In yesterday’s installment, Father Curran is approached by a man who looks like an alcoholic Rip Van Winkle. The man tells the priest he works for an unheard-of government agency that helps people transition to the afterlife. Curran thinks the man may be insane – but is he? Here’s Part 2:
The meeting with Van Winkle feels like one of the lucid dreams Curran’s been having. Dreams of his late wife, Lisa, bloodied after the car wreck that killed her. Dreams about the sadistic nuns in his Catholic school screaming and chasing him through the halls with rulers high over their heads.
After morning prayer, Curran puts on a pot of coffee. It’s six a.m. and the sun is rising over the field. The clouds have a deep orange hue set against the dark blue sky.
“Good morning, Bernie,” Father Frankenburger says.
“Want a cup?”
They sit on the porch and watch the sun rise. Curran lights a cigarette.
“I didn’t know you smoked,” Frankenburger says.
“There has to be some pleasure in life.”
“God is the ultimate giver of pleasure.”
“Knock it off,” Curran says. He stares at the sky, his mind wandering. That familiar depression is settling in his stomach again. That ache and longing.

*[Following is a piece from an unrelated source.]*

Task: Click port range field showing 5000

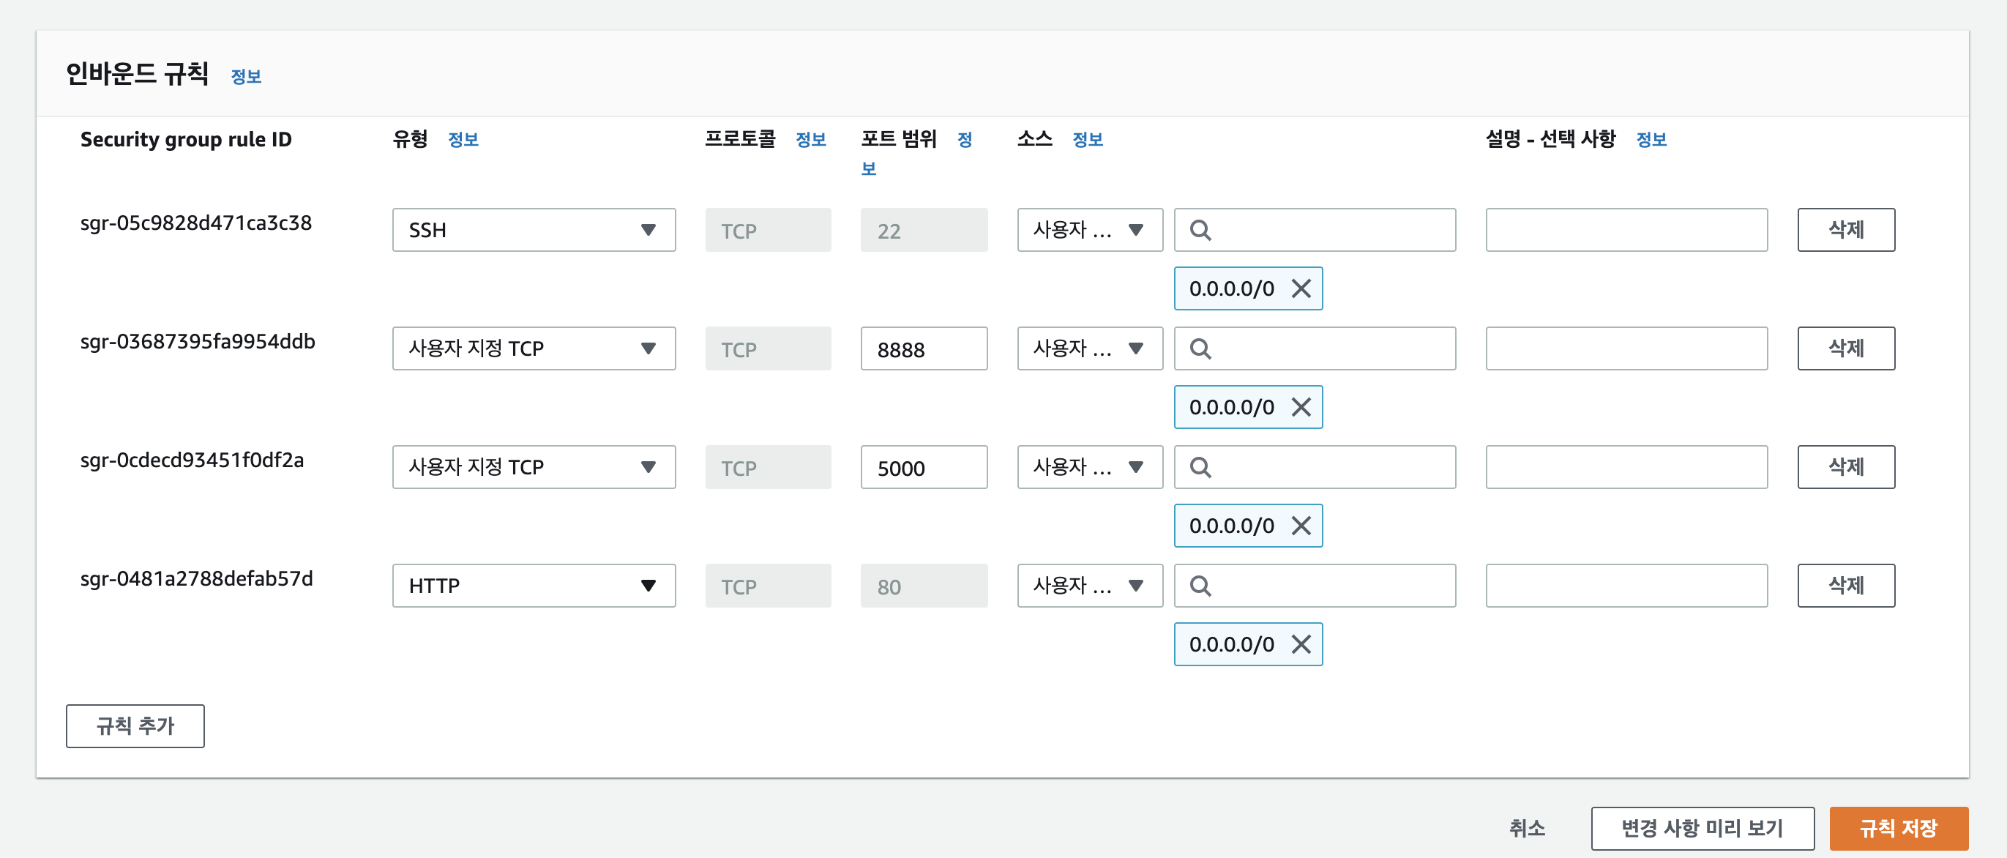Action: 923,467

“The funniest thing happened last week,” Curran starts after a sip of coffee. “A man came to me after mass and told me I’d be dead in two months.”
“Did he threaten you?”
Curran takes a drag and says, “Not exactly. I thought he needed help. Maybe he is. But he seemed so sure of himself.”
Frankenburger looks confused, as he often does. “The mentally ill are the hardest demographic to reach. They thirst for God in their hearts like we all do, though.”
Curran ignores him and takes another drag. If it’s not in a theological text, the Frankenburger can’t understand it. His insistent naiveté annoys Curran.
“I suppose he may be right,” Curran says. “I’m seventy-five years old. It wouldn’t be unlikely for me to drop dead.”
Frankenburger’s eyes widen. He puts his coffee mug down and says, “I’ll pray for you, Bernie. God has a plan for all of us. His motivations are often mysterious.”
Curran heard Frankenburger say this to a distressed parishioner before, and it made him cringe. No shit, he thought. “You know, Joseph, life is more than what you learned in seminary. I’m sorry I brought it up.”
“I’ll pray for you anyway.”
“Good.” They sit in silence, listening to the birdsong and watching the sky blaze with orange. Curran must visit a dying parishioner and her family today and, deep down, he’s dreading it. He’s watched end-of-life moments so many times before. But the doubt and depression are eating at him, and it kills him that he’ll have to be the comforting presence.
In his three decades as a priest, Curran has experienced doubt before. But now it feels like the walls are closing in. He’s confided these thoughts to few, if any, in the church. Pride was always one of his worst sins.
Frankenburger is due for prison ministry – a job Curran thinks he’s ill-suited for. He walks off the porch and leaves Curran alone with his thoughts. Curran lights another cigarette and pulls out Van Winkle’s business card from his pocket. Tonight, he’ll call the bearded man to see what all of this is about.